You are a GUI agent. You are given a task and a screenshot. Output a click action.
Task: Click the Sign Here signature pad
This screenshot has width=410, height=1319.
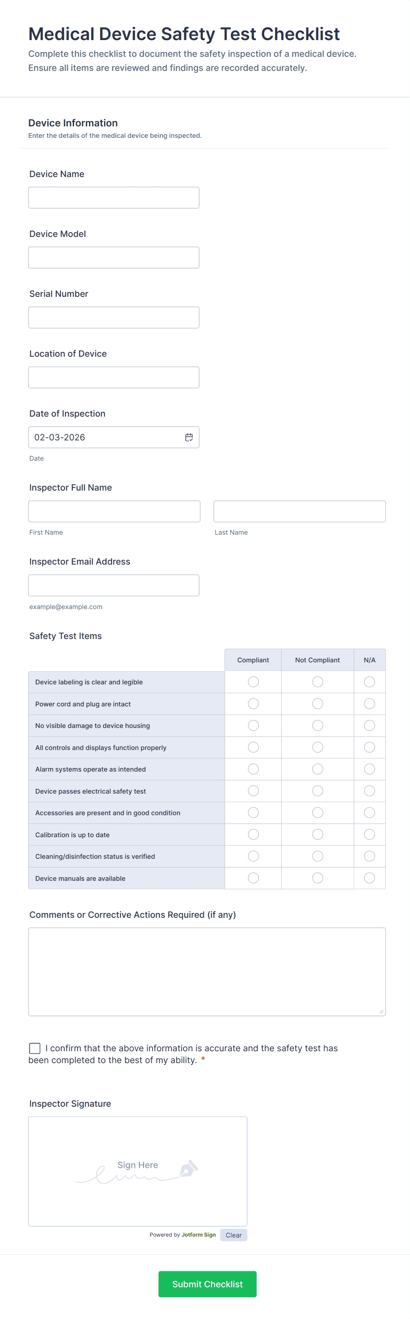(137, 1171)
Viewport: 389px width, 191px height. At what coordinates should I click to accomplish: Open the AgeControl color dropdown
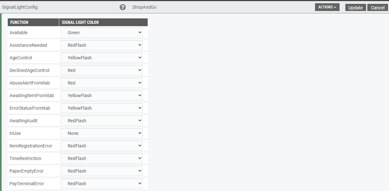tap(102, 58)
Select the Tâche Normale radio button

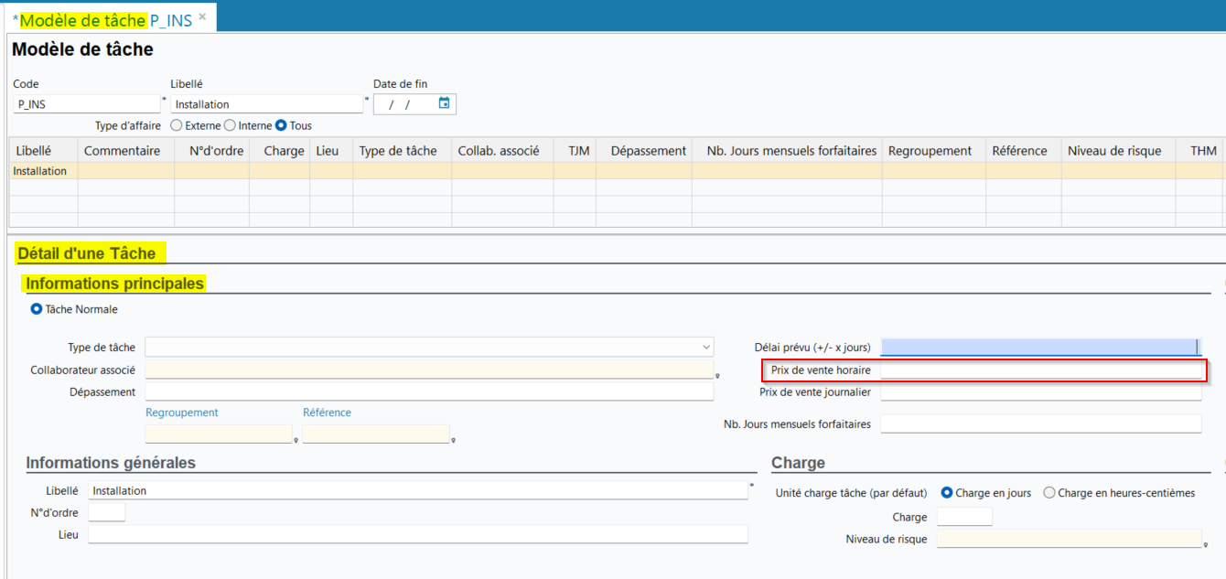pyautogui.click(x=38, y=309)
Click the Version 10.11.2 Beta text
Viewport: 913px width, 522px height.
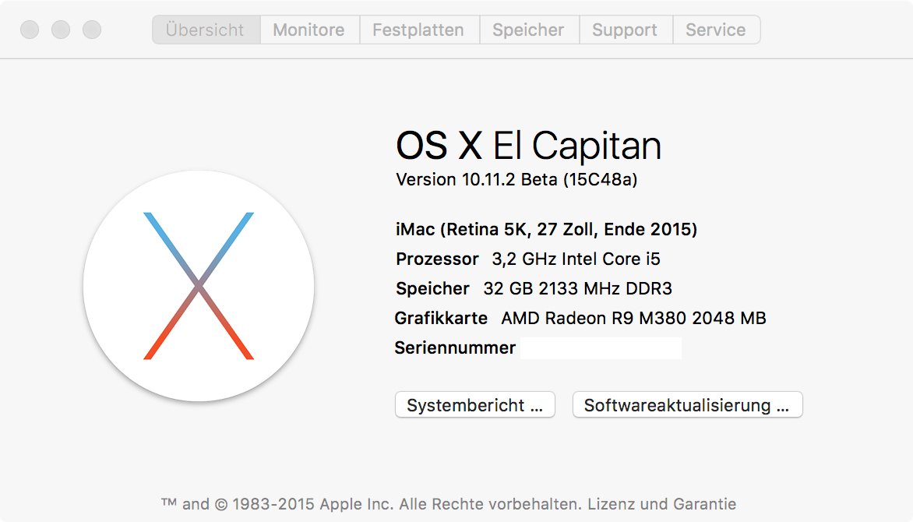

• • • •

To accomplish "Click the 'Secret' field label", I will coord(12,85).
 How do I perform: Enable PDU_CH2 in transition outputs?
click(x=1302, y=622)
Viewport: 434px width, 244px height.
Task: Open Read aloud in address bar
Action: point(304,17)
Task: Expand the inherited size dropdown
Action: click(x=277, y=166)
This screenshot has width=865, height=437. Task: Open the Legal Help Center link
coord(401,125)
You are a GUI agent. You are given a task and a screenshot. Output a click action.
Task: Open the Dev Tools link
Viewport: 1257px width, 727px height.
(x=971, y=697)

• • • •

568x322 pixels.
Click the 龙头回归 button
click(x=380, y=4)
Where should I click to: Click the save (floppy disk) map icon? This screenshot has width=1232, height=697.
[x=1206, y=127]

• • • •

_YOUR OBJECTIVE_
Copy the entries above exactly, but only the stretch from the line containing "This screenshot has width=410, height=1319." through the line containing "Viewport: 913px width, 522px height.". Keep both end lines; drop the pictures.

_RESPONSE TO THE TASK_
This screenshot has width=410, height=1319.
(137, 1171)
Viewport: 389px width, 191px height. At what coordinates should I click to accomplish: Open the AgeControl color dropdown
tap(102, 58)
Select the Tâche Normale radio button

pyautogui.click(x=38, y=309)
Click the Version 10.11.2 Beta text
Viewport: 913px width, 522px height.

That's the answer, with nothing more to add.